The same principle of thirds was applied to the front area of this property, where a small garden bed originally ran along the front of the house.
“The thin garden bed felt like an apologetic inclusion and was too narrow,” says Nicola. “We introduced a generous planting scheme adjacent to the house to cover a third of the lawn.” Three different types of plants were chosen to fill the garden and the considered design now evokes a sense of magnanimity and ease.
Sketch the design and balance shapes
Well-developed technical drawings help to reveal the relationship between the elements, within a space. “If it’s not right on paper, it won’t work,” says Nicola. “Everything needs to be connected and nothing should stand in isolation.”
The placement and size of paths and garden beds for example, must be considered in relation to one other. They help to establish harmony by directing the eye towards focal points, like a sculpture or a splendid tree.
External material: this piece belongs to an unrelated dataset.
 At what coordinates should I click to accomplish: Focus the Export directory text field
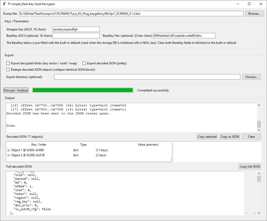(x=147, y=77)
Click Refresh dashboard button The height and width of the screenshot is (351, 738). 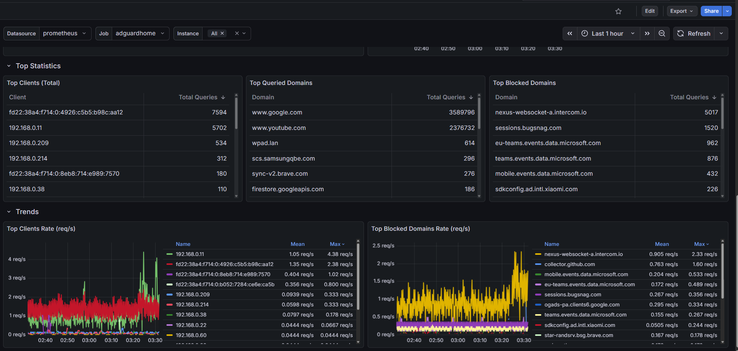[x=694, y=34]
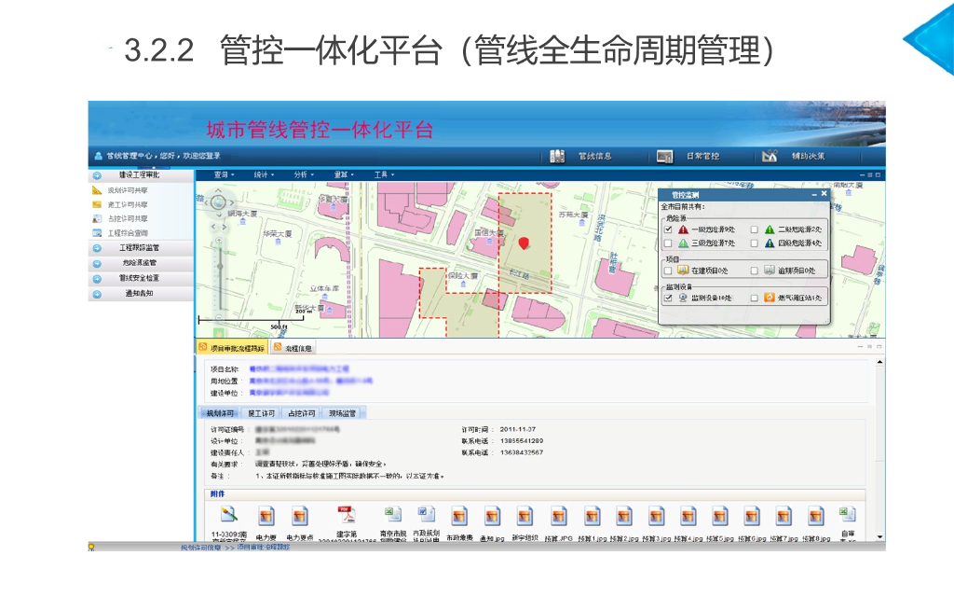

Hard materials and textures also need to be considered. Rough stone pavers for example can be counterbalanced by a smooth concrete wall – helping to set people at ease, as they move through the space.
“Create a plateau and punctuate it with domes, planes and vases,” is the advice given by high profile designer Michael McCoy.
Shapes like domes and vases work together to provide visual symmetry. These forms can be achieved through plant choices or solid structures. The complementary silhouettes, provide balance and order. They also provide variation, to inspire and generate interest.
Let the garden breathe
“Unless something has a visual or physical purpose, it should not be there!” says Nicola Cameron. “Good balance depends on allowing for open spaces, and less is often more, even if a garden is small.”
A sense of ‘openness’ can be achieved horizontally – through paving or grass – or vertically, by using less-dense planting and shrubbery.
“We stripped the bottom two thirds of a heavy hedge on the border of this garden in Mosman, (picture below), to open up the space and establish balance,” says Nicola.
“Thinning out the camelia hedge created much-needed depth. The eye is now drawn to the interesting rock face that sits behind the trunks and upper branches. We also widened the back-garden bed to offset the pond. The overall space now feels more comfortable.”
A well-proportioned garden will always depend on the skillful union of aesthetics and mathematics.
“Good design seems obvious once it’s finished, but it involves thoughtful consideration and a clear process to get there,” says Nicola. “Once achieved, you feel naturally inclined to linger within the space and enjoy its inspiration and restorative qualities. It just feels right.”